Sucedió en Francia lo que todos los analistas podían vaticinar desde el tan cercano 7 de septiembre en el que Michel Barnier formó su gobierno: la caída. Es la primera de una serie que se anuncia larga. Nadie hoy, en el parlamento francés, dispone de las cifras suficientes para formar un gobierno que no sea derribado al primer embate. Lo que no puede no suceder sucede. Fatalmente. Lo grave no es la caída de un gobierno a los tres meses de formarse; lo grave es la certeza de que seguirá sucediendo. Sin que ninguna previsión razonable pueda apuntar, en el inmediato futuro, una salida.
¿De dónde este permanente terremoto que bloquea el sistema político que, desde su fundación en 1958, quiso blindarse como la máquina de estabilidad más aplomada de Europa? De su propio blindaje. Es la misma lógica que configuró su inalterabilidad, la que, una vez rotas las condiciones históricas que la exigían, no ha dejado lugar alguno a corrección ni reajuste.
Hagamos balance.
La Quinta República se estructura en torno a dos vértices del poder político: cada uno resultante de sendas elecciones independientes y realizadas en fechas diferentes. La presidencia —que en la actualidad ocupa Emmanuel Macron— se ajusta más al modelo presidencialista estadounidense que a la mera función simbólica de las jefaturas del Estado europeas. El Presidente de la República, más allá de su dimensión representativa de la nación, es la primordial fuerza ejecutiva en Francia. El primer ministro, que preside el gobierno de turno, está obligado siempre a actuar bajo su tutela y más bien como un delegado presidencial que como jefe autónomo del ejecutivo. En esa figura presidencial quiso ver De Gaulle un factor de autoridad última, que estabilizara el sistema por encima del fluido juego de los partidos.
El parlamento no estaba cualificado para decidir la formación del gobierno, que quedaba como tarea exclusiva del presidente. Pero sí —y esa era la garantía de su representatividad popular— tenía la capacidad de someter a voto de censura a ese gobierno y, llegado el caso, provocar su caída. Solo se había producido eso una vez: en octubre de 1962 con Pompidou. Pero nunca había ocurrido que esa censura se anunciase, como sucedió esta vez, el día mismo de su constitución. Barnier estaba condenado a muerte desde su primer minuto. No ha tenido que esperar mucho: tres meses justos.
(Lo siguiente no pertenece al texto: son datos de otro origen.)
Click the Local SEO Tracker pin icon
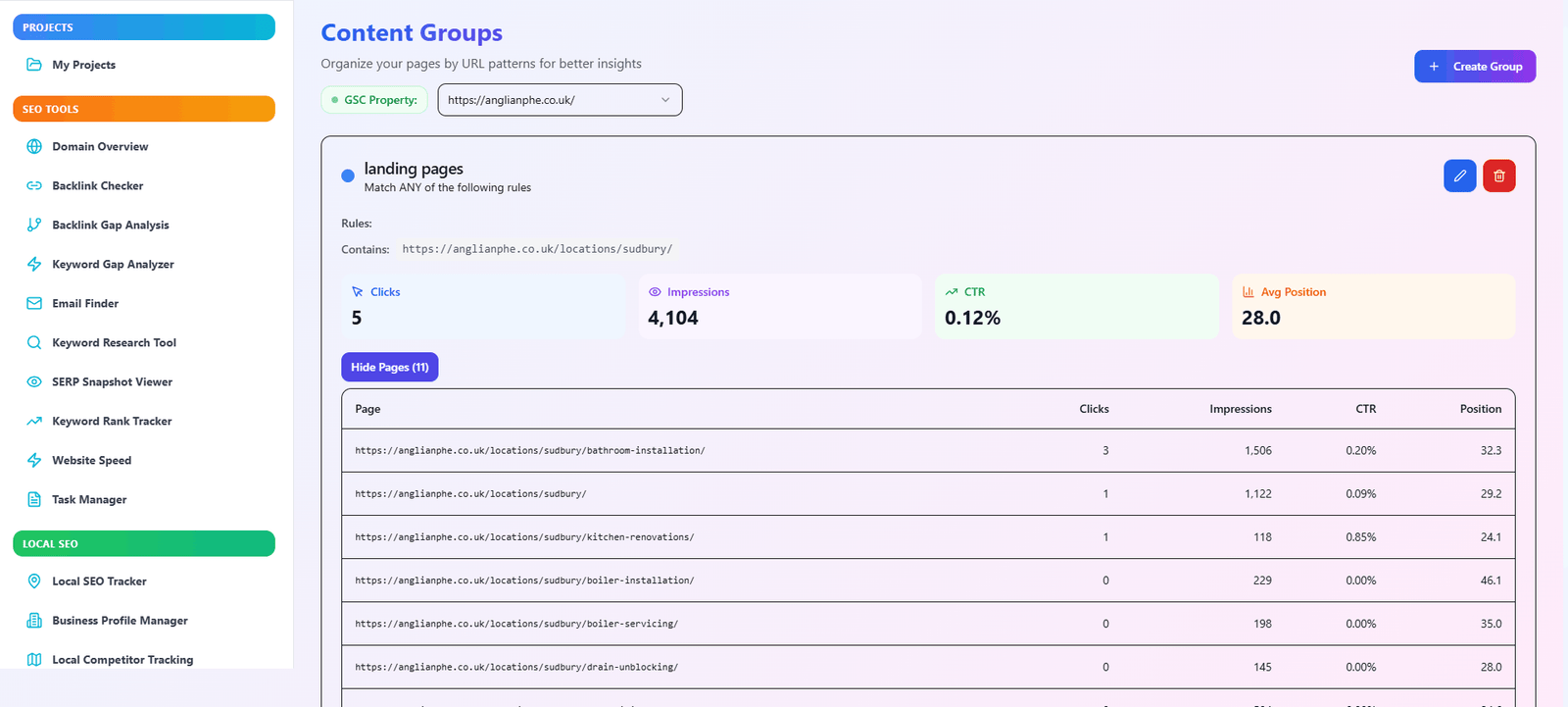1568x707 pixels. tap(34, 581)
Pero el propio blindaje constitucional veta ahora cualquier solución operativa. Disolver la cámara y repetir elecciones legislativas para romper el bloqueo, como hizo De Gaulle en el 62, es hoy legalmente imposible. La ley actual impone el plazo de un año como mínimo para repetir unas parlamentarias. Lo cual significa que, hasta el verano próximo, no existirá gobierno sobre el cual no se cierna la espada de Damocles que ha caído ahora sobre Barnier y sus ministros. Cualquier votación, por nimia que sea, se trocará en un infierno para cualquier gobierno francés. Siete meses de permanente agonía gubernamental son ahora inevitables.
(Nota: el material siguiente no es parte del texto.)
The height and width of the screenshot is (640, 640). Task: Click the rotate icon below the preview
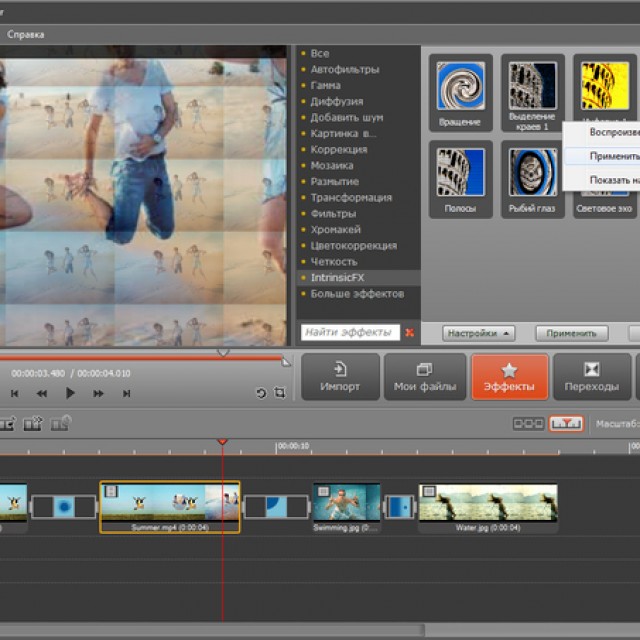pyautogui.click(x=261, y=393)
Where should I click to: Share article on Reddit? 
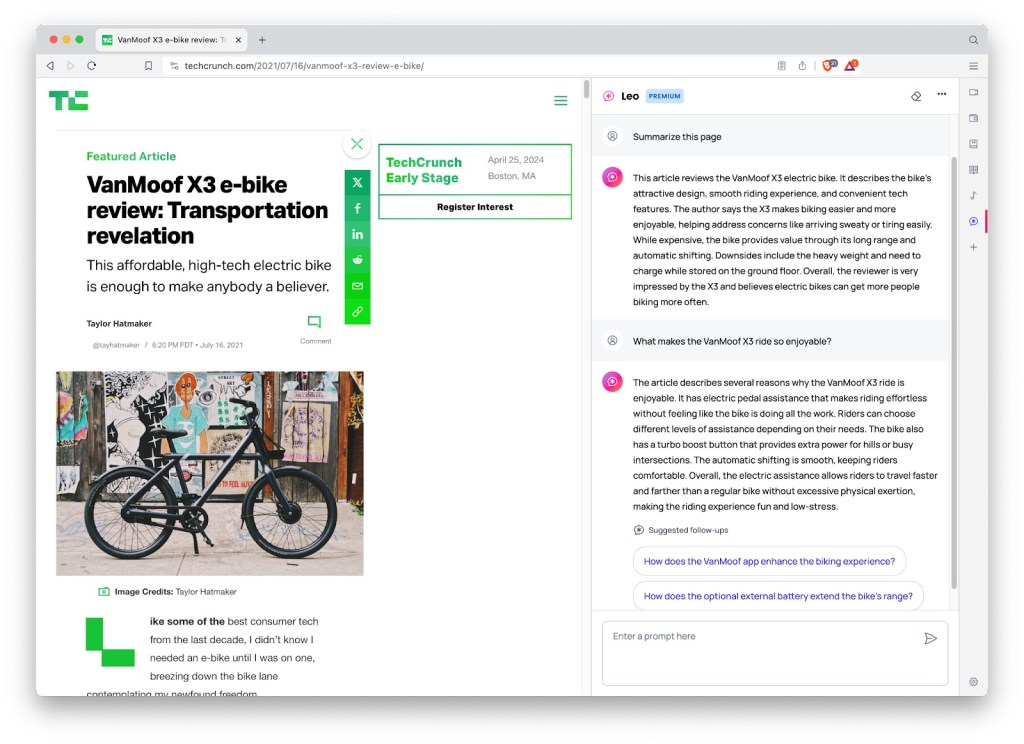357,260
Quedaría, claro está, expedita la vía de la dimisión de Macron y el adelanto de las elecciones presidenciales. Pero tampoco parece que eso fuera a arreglar gran cosa. Cualquier presidente que lo sustituyese —Le Pen, con la mayor probabilidad estadística— se enfrentaría a la misma confrontación con un parlamento que seguiría bloqueado por la misma correlación de fuerzas. La omnipotente función presidencial ideada por De Gaulle solo era operativa sobre el modelo turnante de los dos grandes bloques «izquierda» / «derecha», que la ley electoral a doble vuelta hacía creer inexpugnable. Pero esos bloques, sencillamente, ya no existen. Y se llevan con ellos el asiento de la presidencia. Y, con él, el modelo constitucional de la V República.
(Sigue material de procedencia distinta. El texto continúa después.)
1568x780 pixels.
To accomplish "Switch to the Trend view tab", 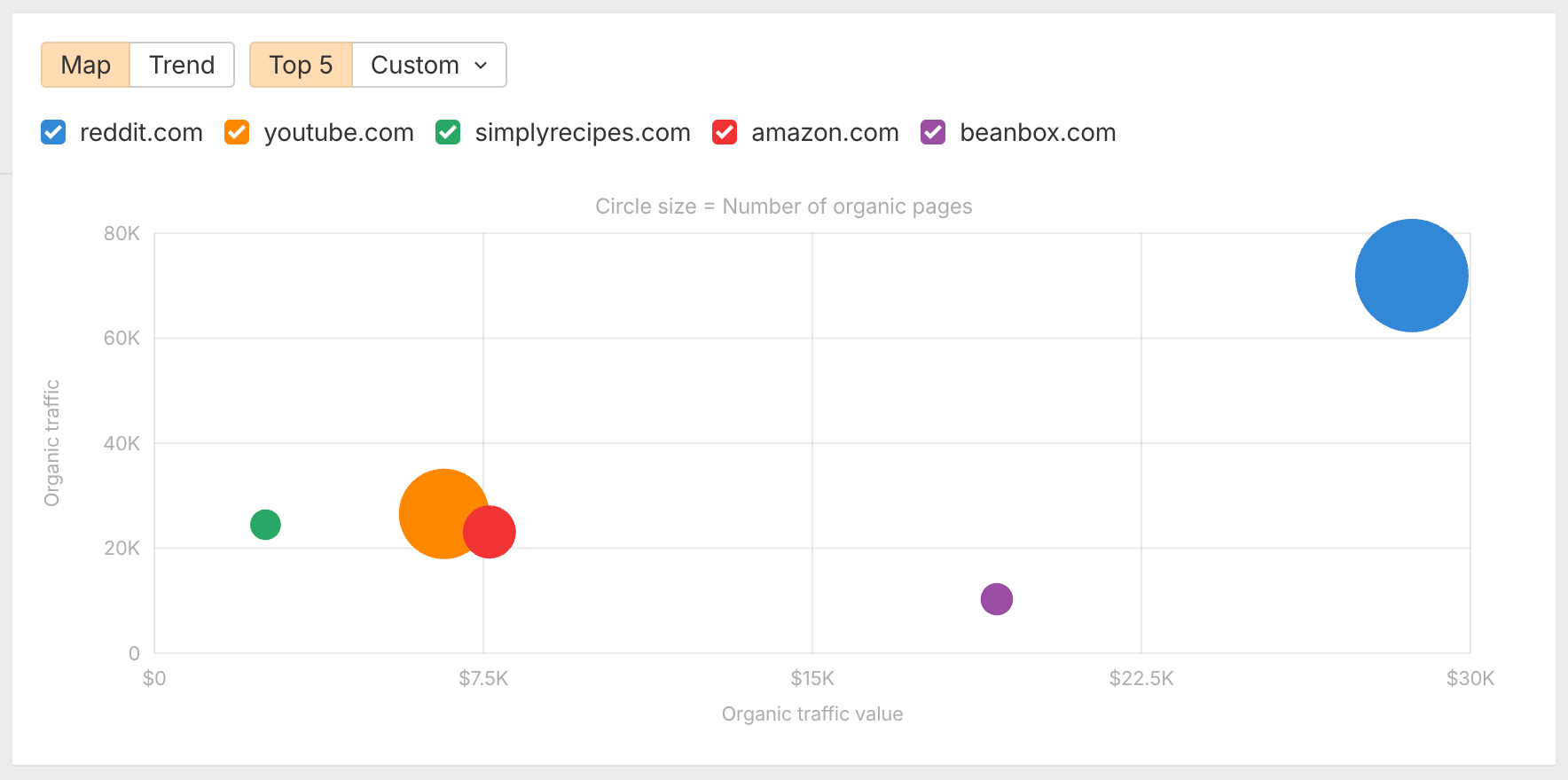I will [x=182, y=66].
No hay predicción de salida en Francia que repose hoy sobre nada. La V República murió hace, al menos, un decenio. Nadie se tomó el esfuerzo imprescindible de abordar una Constitución nueva. Macron pudo asumir esa tarde y no lo hizo. Ahora es demasiado tarde. La trampa se ha cerrado. Y la política francesa entra en un bucle indefinido.